Cuando me despierto de la siesta escucho a Caro charlar con alguien. Pensé que me hablaba a mi hasta que escuché otras voces. Eran vecinos del hostel, dos chicos y un adolescente que estaban trepados a un árbol. Yo seguía tirado hasta que Carola em trajo una fruta para probar. Se llama Guayaba y tiene un gusto dulce, muy, no se parece a ninguna otra fruta. Eso hizo que me levante y cuando me asomé al balcón ahí esaban, tirándoles frutas a Caro para que pruebe. Ahí es cuando nos hacen probar otra: la “fruta china”, de color verde y forma rara con un gusto similar a la manzana. Se nos ocurrió devolver gentilezas y hacerles probar el tereré. Ellos habían escuchado nombrar el mate pero jamás el tereré. Como estaban lejos nos invitaron a su casa para que le llevemos. Al bajar a la cocina para prepararlo me cruzo con Narcisa, la cocinera del hostel (gran desayuno!) que tampoco lo había probado. Lo tomó, le gustó el sabor, no sin antes dudar, lo cual es muy común en los ecuatorianos más por timidez y respeto que por otra cosa. Después del primer ecuatoriano gustoso con el tereré fuimos a la casa de los vecinos. 

Nueve gallinas y un gallo corrían por el patio a la par de un enne y una nena de no más de 3 años.
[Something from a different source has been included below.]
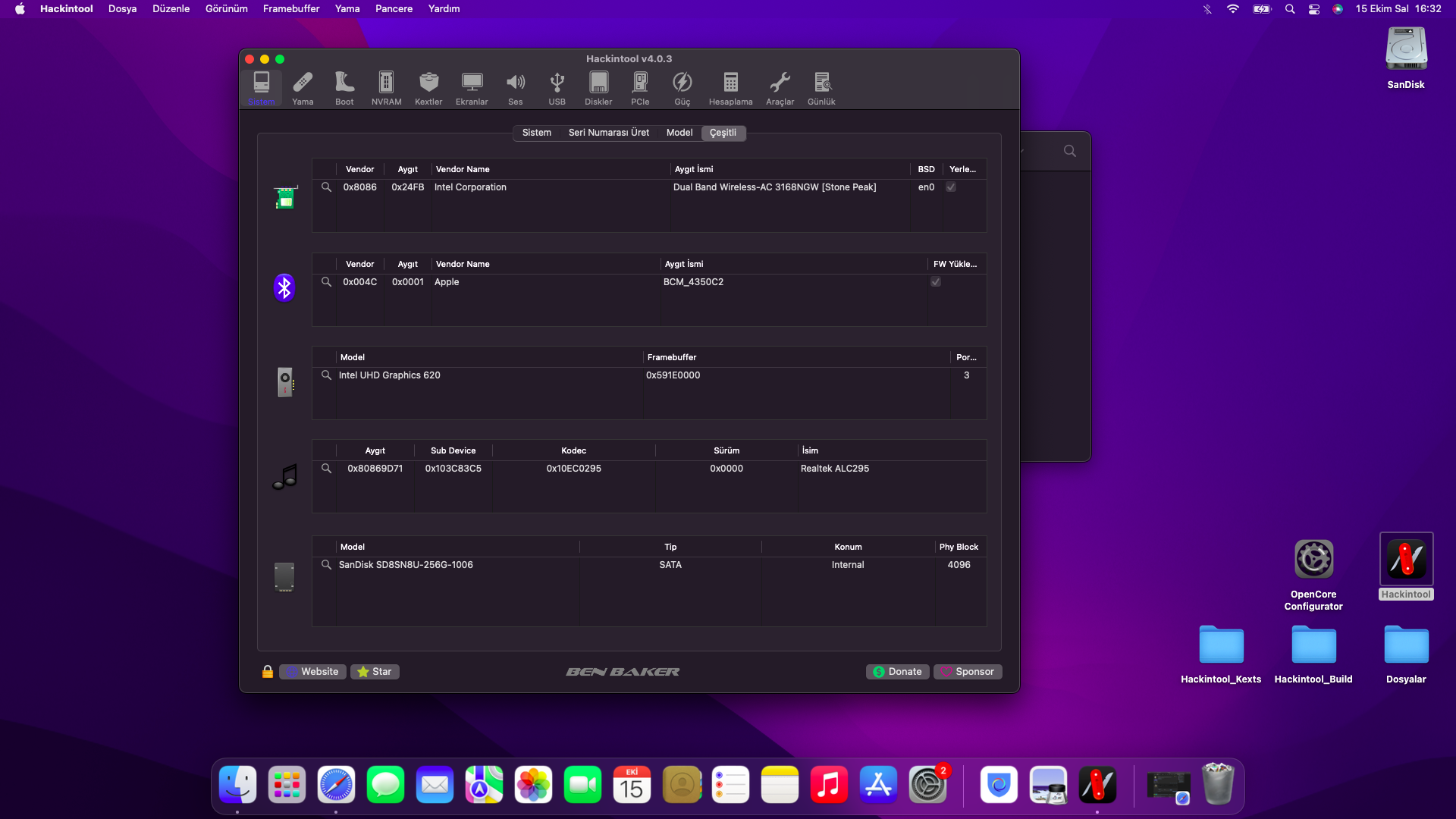The width and height of the screenshot is (1456, 819).
Task: Toggle FW Yüklendi checkbox for BCM_4350C2
Action: 936,282
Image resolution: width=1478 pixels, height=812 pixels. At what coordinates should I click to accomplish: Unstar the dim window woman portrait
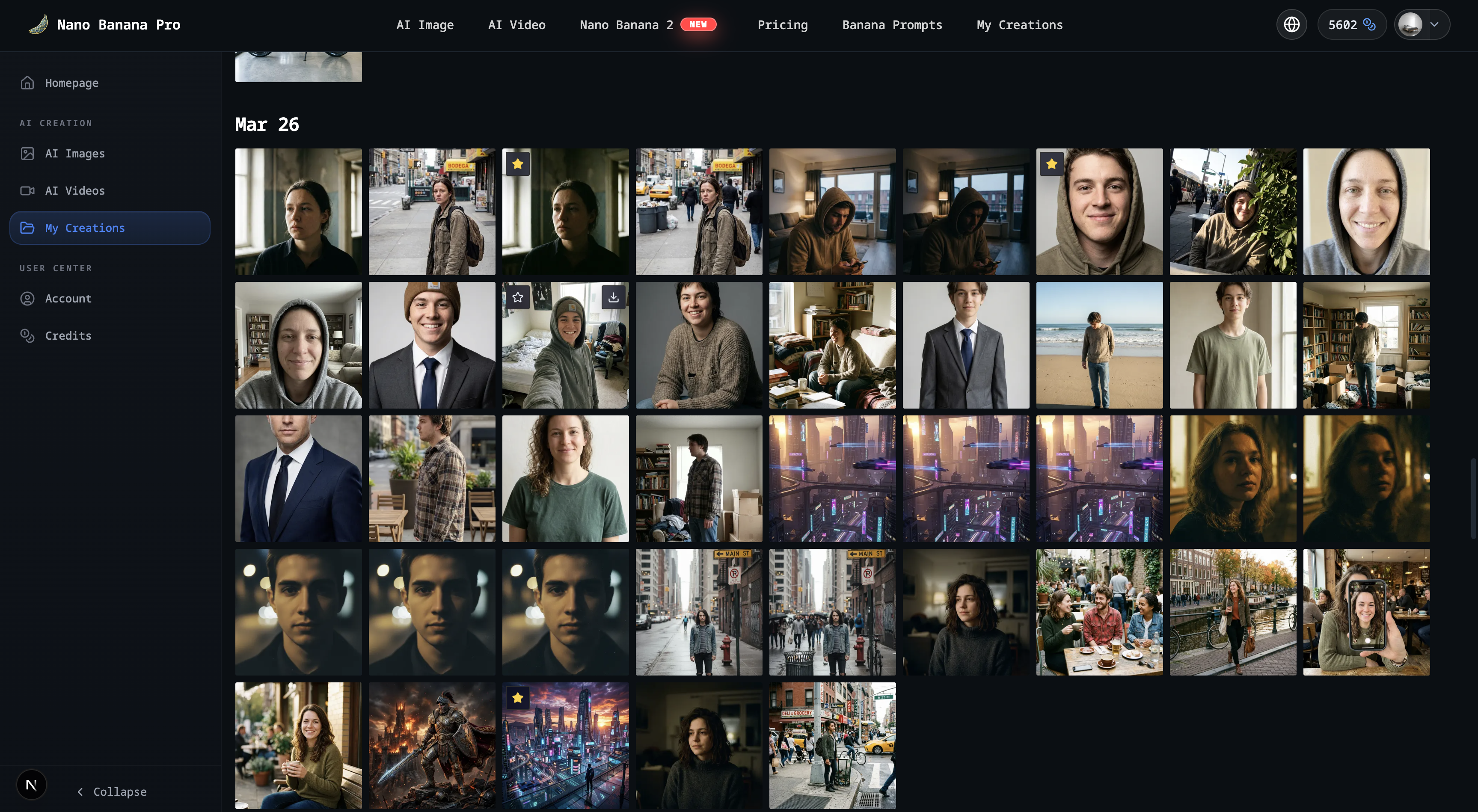point(517,164)
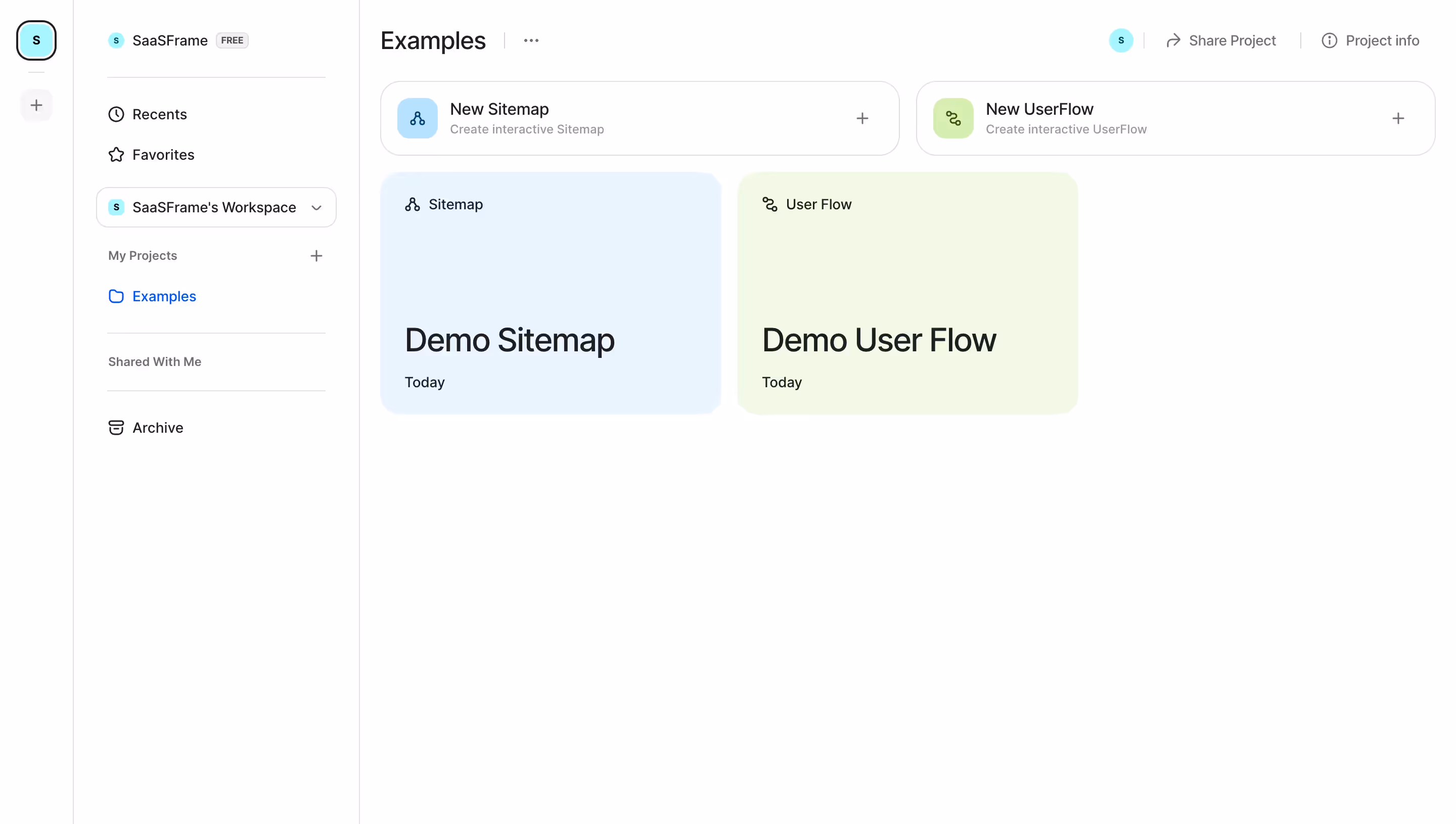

Además estaban los tres chicos pasadores de fruta que les encantó el tereré pero sobre todo a uno de ellos que era el más confianzudo. 

Mientras Caro jugaba y se sacaba fotos con Sofi (nena inquieta y siempre sonriente) y el “Popa” (un nene en calzones con una porra estilo Valderrama que se enamoró del tereré y de la cámara), yo charlaba con el mayor de los chicos. 

En un momento se asomó una chica que no parecía de buen humor ni cómoda con nuestra presencia, pero al ver el cariño de los chiquitos con Carola aceptó probar también la ya famosa infusión. 

Cuando nos íbamos, la chicanos preguntó si íbamos a volver. De la desconfianza a eso. Objetivo cumplido. El que quiera probar tereré por Sudamérica que nos pegue un chiflido. 

A la noche volvimos al hostel, usamos un rato la netbook para averiguar cosas y después de que parar la lluvia nos fuimos a comer por la playa. 

Por 9.75 comimos unos camarones apanados (que viene con arroz, lentejas y patacones), una porción aparte de patacones y una coca chica de vidrio. Después nos dimos el gusto de tomar algo en la playa aunque lo caro que estaban los tragos hizo que tomemos una birra (a 3 dólares una botella mediana). Caminata nocturna por la playa, fotos fuera de foco y mucha paz.